[Stored items from a collection]

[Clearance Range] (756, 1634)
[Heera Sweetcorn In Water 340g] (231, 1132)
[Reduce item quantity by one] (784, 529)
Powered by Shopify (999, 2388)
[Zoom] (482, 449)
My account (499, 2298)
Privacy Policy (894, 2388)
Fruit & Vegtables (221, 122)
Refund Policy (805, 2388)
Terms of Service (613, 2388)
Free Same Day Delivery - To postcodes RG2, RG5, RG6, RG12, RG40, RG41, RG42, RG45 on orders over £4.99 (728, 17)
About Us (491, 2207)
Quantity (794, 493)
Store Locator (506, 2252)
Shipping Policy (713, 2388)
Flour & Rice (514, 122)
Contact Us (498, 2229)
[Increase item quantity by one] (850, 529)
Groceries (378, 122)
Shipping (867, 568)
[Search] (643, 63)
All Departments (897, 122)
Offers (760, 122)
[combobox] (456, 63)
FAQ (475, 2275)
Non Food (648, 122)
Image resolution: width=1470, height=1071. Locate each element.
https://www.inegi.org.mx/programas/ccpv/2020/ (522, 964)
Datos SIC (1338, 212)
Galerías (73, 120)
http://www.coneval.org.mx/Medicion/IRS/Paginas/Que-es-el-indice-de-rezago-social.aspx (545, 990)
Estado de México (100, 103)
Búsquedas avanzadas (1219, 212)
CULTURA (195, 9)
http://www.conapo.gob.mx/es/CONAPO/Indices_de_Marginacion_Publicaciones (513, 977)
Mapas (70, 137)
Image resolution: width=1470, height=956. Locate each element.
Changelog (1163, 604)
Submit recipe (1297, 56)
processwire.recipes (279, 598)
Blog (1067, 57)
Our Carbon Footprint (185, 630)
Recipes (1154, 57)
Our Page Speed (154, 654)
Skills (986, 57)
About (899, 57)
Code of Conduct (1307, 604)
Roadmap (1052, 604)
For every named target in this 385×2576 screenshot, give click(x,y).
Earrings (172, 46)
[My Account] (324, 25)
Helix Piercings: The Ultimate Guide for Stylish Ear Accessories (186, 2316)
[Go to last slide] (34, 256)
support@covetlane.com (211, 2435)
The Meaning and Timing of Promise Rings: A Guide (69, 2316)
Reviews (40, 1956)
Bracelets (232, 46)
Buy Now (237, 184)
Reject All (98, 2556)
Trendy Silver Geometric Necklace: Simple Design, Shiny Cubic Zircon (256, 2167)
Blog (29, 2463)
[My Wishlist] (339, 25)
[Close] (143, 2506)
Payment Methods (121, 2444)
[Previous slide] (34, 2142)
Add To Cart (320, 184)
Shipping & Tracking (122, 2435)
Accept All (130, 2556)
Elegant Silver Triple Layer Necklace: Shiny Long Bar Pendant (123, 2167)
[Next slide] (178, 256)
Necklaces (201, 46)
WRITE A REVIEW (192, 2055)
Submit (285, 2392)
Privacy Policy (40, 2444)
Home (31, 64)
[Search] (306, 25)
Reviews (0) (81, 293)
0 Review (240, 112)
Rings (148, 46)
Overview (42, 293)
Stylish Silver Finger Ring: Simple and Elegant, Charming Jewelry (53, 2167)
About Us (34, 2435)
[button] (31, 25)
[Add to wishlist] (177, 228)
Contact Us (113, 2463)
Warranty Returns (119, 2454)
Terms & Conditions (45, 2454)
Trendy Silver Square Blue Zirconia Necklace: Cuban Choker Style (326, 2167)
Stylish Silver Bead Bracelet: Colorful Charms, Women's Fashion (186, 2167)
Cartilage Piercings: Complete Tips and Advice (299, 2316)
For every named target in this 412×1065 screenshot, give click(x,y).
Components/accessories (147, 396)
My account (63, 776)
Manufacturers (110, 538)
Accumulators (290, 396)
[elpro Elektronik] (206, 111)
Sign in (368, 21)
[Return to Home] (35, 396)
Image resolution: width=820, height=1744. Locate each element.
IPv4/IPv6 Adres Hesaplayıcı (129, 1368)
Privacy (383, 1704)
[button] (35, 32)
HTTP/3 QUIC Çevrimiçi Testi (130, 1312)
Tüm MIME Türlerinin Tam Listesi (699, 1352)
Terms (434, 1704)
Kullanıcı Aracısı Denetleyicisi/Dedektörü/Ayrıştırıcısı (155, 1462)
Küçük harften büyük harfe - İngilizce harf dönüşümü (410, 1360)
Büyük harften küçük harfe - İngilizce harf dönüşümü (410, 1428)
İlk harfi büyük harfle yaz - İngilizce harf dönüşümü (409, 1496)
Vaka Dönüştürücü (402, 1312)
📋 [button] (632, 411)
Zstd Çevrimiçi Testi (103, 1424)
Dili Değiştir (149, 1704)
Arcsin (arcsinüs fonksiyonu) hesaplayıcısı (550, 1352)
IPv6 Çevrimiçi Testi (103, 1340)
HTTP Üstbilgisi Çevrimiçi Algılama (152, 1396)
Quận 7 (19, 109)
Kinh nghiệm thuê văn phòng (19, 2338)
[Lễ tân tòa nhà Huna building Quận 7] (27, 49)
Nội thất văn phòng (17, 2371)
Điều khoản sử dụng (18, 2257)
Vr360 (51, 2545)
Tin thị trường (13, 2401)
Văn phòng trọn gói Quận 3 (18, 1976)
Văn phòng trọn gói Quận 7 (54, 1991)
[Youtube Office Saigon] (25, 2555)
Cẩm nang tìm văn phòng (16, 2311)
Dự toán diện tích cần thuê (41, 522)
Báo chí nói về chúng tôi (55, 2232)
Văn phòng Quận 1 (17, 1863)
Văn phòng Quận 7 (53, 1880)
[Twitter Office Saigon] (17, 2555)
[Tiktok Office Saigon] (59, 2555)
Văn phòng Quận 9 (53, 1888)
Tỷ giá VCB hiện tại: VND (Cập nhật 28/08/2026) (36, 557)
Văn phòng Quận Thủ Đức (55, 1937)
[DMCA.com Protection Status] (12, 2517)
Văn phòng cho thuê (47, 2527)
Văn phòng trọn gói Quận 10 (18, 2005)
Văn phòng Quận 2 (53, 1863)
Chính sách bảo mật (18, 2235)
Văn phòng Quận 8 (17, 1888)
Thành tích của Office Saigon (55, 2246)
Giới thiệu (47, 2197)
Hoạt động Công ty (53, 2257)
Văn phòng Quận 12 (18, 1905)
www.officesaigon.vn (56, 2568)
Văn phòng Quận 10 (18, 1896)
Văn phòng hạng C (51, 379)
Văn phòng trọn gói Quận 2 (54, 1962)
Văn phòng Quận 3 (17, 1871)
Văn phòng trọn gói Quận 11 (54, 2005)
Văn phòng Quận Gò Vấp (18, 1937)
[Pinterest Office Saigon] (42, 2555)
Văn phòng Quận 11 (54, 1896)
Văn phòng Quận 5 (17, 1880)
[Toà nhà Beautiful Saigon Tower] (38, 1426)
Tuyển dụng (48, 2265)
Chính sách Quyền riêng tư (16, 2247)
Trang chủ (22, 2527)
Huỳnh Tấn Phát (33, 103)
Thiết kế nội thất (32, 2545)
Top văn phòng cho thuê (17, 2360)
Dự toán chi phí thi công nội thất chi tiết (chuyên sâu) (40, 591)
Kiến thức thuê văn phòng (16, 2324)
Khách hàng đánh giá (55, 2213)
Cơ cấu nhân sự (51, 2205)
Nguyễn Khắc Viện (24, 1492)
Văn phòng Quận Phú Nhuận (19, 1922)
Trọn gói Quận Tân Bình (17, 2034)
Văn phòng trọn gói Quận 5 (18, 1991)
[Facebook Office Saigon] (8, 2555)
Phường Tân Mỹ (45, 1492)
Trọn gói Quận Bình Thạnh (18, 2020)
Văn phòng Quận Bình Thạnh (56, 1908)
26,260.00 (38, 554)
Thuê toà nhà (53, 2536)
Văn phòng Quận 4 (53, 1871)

Problem to solve: All the data is to be copied over exactly as it stands.

Expected answer:
[Clearance Range] (756, 1634)
[Heera Sweetcorn In Water 340g] (231, 1132)
[Reduce item quantity by one] (784, 529)
Powered by Shopify (999, 2388)
[Zoom] (482, 449)
My account (499, 2298)
Privacy Policy (894, 2388)
Fruit & Vegtables (221, 122)
Refund Policy (805, 2388)
Terms of Service (613, 2388)
Free Same Day Delivery - To postcodes RG2, RG5, RG6, RG12, RG40, RG41, RG42, RG45 on orders over £4.99 (728, 17)
About Us (491, 2207)
Quantity (794, 493)
Store Locator (506, 2252)
Shipping Policy (713, 2388)
Flour & Rice (514, 122)
Contact Us (498, 2229)
[Increase item quantity by one] (850, 529)
Groceries (378, 122)
Shipping (867, 568)
[Search] (643, 63)
All Departments (897, 122)
Offers (760, 122)
[combobox] (456, 63)
FAQ (475, 2275)
Non Food (648, 122)
Image resolution: width=1470, height=1071. Locate each element.
https://www.inegi.org.mx/programas/ccpv/2020/ (522, 964)
Datos SIC (1338, 212)
Galerías (73, 120)
http://www.coneval.org.mx/Medicion/IRS/Paginas/Que-es-el-indice-de-rezago-social.aspx (545, 990)
Estado de México (100, 103)
Búsquedas avanzadas (1219, 212)
CULTURA (195, 9)
http://www.conapo.gob.mx/es/CONAPO/Indices_de_Marginacion_Publicaciones (513, 977)
Mapas (70, 137)
Image resolution: width=1470, height=956. Locate each element.
Changelog (1163, 604)
Submit recipe (1297, 56)
processwire.recipes (279, 598)
Blog (1067, 57)
Our Carbon Footprint (185, 630)
Recipes (1154, 57)
Our Page Speed (154, 654)
Skills (986, 57)
About (899, 57)
Code of Conduct (1307, 604)
Roadmap (1052, 604)
For every named target in this 385×2576 screenshot, give click(x,y).
Earrings (172, 46)
[My Account] (324, 25)
Helix Piercings: The Ultimate Guide for Stylish Ear Accessories (186, 2316)
[Go to last slide] (34, 256)
support@covetlane.com (211, 2435)
The Meaning and Timing of Promise Rings: A Guide (69, 2316)
Reviews (40, 1956)
Bracelets (232, 46)
Buy Now (237, 184)
Reject All (98, 2556)
Trendy Silver Geometric Necklace: Simple Design, Shiny Cubic Zircon (256, 2167)
Blog (29, 2463)
[My Wishlist] (339, 25)
[Close] (143, 2506)
Payment Methods (121, 2444)
[Previous slide] (34, 2142)
Add To Cart (320, 184)
Shipping & Tracking (122, 2435)
Accept All (130, 2556)
Elegant Silver Triple Layer Necklace: Shiny Long Bar Pendant (123, 2167)
[Next slide] (178, 256)
Necklaces (201, 46)
WRITE A REVIEW (192, 2055)
Submit (285, 2392)
Privacy Policy (40, 2444)
Home (31, 64)
[Search] (306, 25)
Reviews (0) (81, 293)
0 Review (240, 112)
Rings (148, 46)
Overview (42, 293)
Stylish Silver Finger Ring: Simple and Elegant, Charming Jewelry (53, 2167)
About Us (34, 2435)
[button] (31, 25)
[Add to wishlist] (177, 228)
Contact Us (113, 2463)
Warranty Returns (119, 2454)
Terms & Conditions (45, 2454)
Trendy Silver Square Blue Zirconia Necklace: Cuban Choker Style (326, 2167)
Stylish Silver Bead Bracelet: Colorful Charms, Women's Fashion (186, 2167)
Cartilage Piercings: Complete Tips and Advice (299, 2316)
For every named target in this 412×1065 screenshot, give click(x,y).
Components/accessories (147, 396)
My account (63, 776)
Manufacturers (110, 538)
Accumulators (290, 396)
[elpro Elektronik] (206, 111)
Sign in (368, 21)
[Return to Home] (35, 396)
Image resolution: width=820, height=1744. Locate each element.
IPv4/IPv6 Adres Hesaplayıcı (129, 1368)
Privacy (383, 1704)
[button] (35, 32)
HTTP/3 QUIC Çevrimiçi Testi (130, 1312)
Tüm MIME Türlerinin Tam Listesi (699, 1352)
Terms (434, 1704)
Kullanıcı Aracısı Denetleyicisi/Dedektörü/Ayrıştırıcısı (155, 1462)
Küçük harften büyük harfe - İngilizce harf dönüşümü (410, 1360)
Büyük harften küçük harfe - İngilizce harf dönüşümü (410, 1428)
İlk harfi büyük harfle yaz - İngilizce harf dönüşümü (409, 1496)
Vaka Dönüştürücü (402, 1312)
📋 [button] (632, 411)
Zstd Çevrimiçi Testi (103, 1424)
Dili Değiştir (149, 1704)
Arcsin (arcsinüs fonksiyonu) hesaplayıcısı (550, 1352)
IPv6 Çevrimiçi Testi (103, 1340)
HTTP Üstbilgisi Çevrimiçi Algılama (152, 1396)
Quận 7 (19, 109)
Kinh nghiệm thuê văn phòng (19, 2338)
[Lễ tân tòa nhà Huna building Quận 7] (27, 49)
Nội thất văn phòng (17, 2371)
Điều khoản sử dụng (18, 2257)
Vr360 (51, 2545)
Tin thị trường (13, 2401)
Văn phòng trọn gói Quận 3 (18, 1976)
Văn phòng trọn gói Quận 7 (54, 1991)
[Youtube Office Saigon] (25, 2555)
Cẩm nang tìm văn phòng (16, 2311)
Dự toán diện tích cần thuê (41, 522)
Báo chí nói về chúng tôi (55, 2232)
Văn phòng Quận 1 (17, 1863)
Văn phòng Quận 7 (53, 1880)
[Twitter Office Saigon] (17, 2555)
[Tiktok Office Saigon] (59, 2555)
Văn phòng Quận 9 (53, 1888)
Tỷ giá VCB hiện tại: VND (Cập nhật 28/08/2026) (36, 557)
Văn phòng Quận Thủ Đức (55, 1937)
[DMCA.com Protection Status] (12, 2517)
Văn phòng cho thuê (47, 2527)
Văn phòng trọn gói Quận 10 (18, 2005)
Văn phòng Quận 2 (53, 1863)
Chính sách bảo mật (18, 2235)
Văn phòng Quận 8 (17, 1888)
Thành tích của Office Saigon (55, 2246)
Giới thiệu (47, 2197)
Hoạt động Công ty (53, 2257)
Văn phòng Quận 12 (18, 1905)
www.officesaigon.vn (56, 2568)
Văn phòng Quận 10 (18, 1896)
Văn phòng hạng C (51, 379)
Văn phòng trọn gói Quận 2 (54, 1962)
Văn phòng Quận 3 (17, 1871)
Văn phòng trọn gói Quận 11 (54, 2005)
Văn phòng Quận Gò Vấp (18, 1937)
[Pinterest Office Saigon] (42, 2555)
Văn phòng Quận 11 (54, 1896)
Văn phòng Quận 5 (17, 1880)
[Toà nhà Beautiful Saigon Tower] (38, 1426)
Tuyển dụng (48, 2265)
Chính sách Quyền riêng tư (16, 2247)
Trang chủ (22, 2527)
Huỳnh Tấn Phát (33, 103)
Thiết kế nội thất (32, 2545)
Top văn phòng cho thuê (17, 2360)
Dự toán chi phí thi công nội thất chi tiết (chuyên sâu) (40, 591)
Kiến thức thuê văn phòng (16, 2324)
Khách hàng đánh giá (55, 2213)
Cơ cấu nhân sự (51, 2205)
Nguyễn Khắc Viện (24, 1492)
Văn phòng Quận Phú Nhuận (19, 1922)
Trọn gói Quận Tân Bình (17, 2034)
Văn phòng trọn gói Quận 5 (18, 1991)
[Facebook Office Saigon] (8, 2555)
Phường Tân Mỹ (45, 1492)
Trọn gói Quận Bình Thạnh (18, 2020)
Văn phòng Quận Bình Thạnh (56, 1908)
26,260.00 (38, 554)
Thuê toà nhà (53, 2536)
Văn phòng Quận 4 (53, 1871)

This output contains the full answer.